Author: David Thew
TFPL
Intelligent Resources, Director
The annual conference of the UK Serials Group brings together scholarly publishers of journals and, increasingly, e-book and other digital content providers and their customer base in corporate, public and university libraries and buying consortia, and is seen by many publishers as an essential event. Combining a conference and an exhibition, it provides a valuable forum for discussing a wide range of issues affecting scholarly journal publishing, from impact factors to pricing and the impact of social media.
As a provider of recruitment services to the publishing market, my main focus is the exhibition, a ‘captive audience’ of publishers and information providers which includes many of the top providers of information services to the academic, library and government markets and which is therefore a useful barometer of market sentiment. This year the mood was mixed; some publishers had enjoyed a fairly healthy 2009 and were predicting a similar outlook for 2010, whereas others had been harder hit by downturn in specific geographical markets (e.g. Eastern Europe) and fluctuations in exchange rates which had significantly raised subscription costs for many of their clients (one major publisher who prices in Euros mentioned a client whose annual subscription cost had risen by the equivalent of some £200k purely as a result of currency fluctuation).
One of the main topics of discussion was the future of the ‘Big Deal’, typically a multi-year deal to license a publisher’s entire journal output or a significant part of it. Here the uncertainty was about academic budgets post-Election; with public sector spending facing drastic reductions whatever the flavour of the next UK government, the scholarly market will have to make cuts somewhere and two likely areas are staffing and collections, the latter with obvious implications for subscription revenues even where institutions are technically tied into multi-year deals. Clearly this could be a serious issue for small and large publishers alike and publishers may need to be creative even with deals which are technically already in place.

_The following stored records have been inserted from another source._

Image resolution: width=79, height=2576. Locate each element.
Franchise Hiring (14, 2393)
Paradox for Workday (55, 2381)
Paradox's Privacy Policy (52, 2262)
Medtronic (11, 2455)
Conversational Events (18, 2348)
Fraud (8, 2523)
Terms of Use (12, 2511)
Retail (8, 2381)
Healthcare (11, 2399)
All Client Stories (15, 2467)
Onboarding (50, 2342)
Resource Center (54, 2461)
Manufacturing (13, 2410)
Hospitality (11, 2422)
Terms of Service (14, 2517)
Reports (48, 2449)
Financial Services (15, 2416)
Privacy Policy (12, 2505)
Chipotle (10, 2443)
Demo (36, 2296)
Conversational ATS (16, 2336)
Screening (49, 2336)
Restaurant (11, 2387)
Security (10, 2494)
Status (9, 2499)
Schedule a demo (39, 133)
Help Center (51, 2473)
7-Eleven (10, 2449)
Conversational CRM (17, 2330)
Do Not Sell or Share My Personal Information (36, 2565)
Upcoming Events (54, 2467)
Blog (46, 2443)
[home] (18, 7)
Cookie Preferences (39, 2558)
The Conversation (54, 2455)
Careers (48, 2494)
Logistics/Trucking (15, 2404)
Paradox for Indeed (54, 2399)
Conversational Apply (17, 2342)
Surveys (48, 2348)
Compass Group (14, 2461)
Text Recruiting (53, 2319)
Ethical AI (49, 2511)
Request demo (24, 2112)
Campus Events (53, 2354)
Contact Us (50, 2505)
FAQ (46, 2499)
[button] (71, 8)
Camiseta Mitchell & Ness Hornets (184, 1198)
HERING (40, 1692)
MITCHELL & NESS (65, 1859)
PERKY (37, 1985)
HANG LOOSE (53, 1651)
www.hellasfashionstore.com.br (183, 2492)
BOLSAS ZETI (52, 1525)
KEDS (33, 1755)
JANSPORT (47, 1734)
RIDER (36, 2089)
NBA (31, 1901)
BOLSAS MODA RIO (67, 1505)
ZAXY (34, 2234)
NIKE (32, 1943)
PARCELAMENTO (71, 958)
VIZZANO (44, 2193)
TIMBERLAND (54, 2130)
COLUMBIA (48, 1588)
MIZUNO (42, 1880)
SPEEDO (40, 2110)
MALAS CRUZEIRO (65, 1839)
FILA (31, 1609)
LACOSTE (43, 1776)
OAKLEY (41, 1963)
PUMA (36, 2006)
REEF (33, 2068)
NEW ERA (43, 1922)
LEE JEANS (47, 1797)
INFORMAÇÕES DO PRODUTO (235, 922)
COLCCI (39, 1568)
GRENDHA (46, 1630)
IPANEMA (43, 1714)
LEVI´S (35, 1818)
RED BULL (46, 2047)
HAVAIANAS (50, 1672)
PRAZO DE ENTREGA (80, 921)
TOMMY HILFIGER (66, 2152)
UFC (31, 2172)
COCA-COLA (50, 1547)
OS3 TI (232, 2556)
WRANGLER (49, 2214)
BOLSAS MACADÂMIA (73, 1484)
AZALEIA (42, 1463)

From a recruitment perspective, the conference suggested clear signs of green shoots, albeit with a lot of caution and some organisations not predicting any new hiring before the second half of the year at the earliest. There is also (again, cautious) growing interest from candidates; there is a still a lot of risk aversion, but also signs of people beginning to consider their next career move, an indication of growing confidence in the market.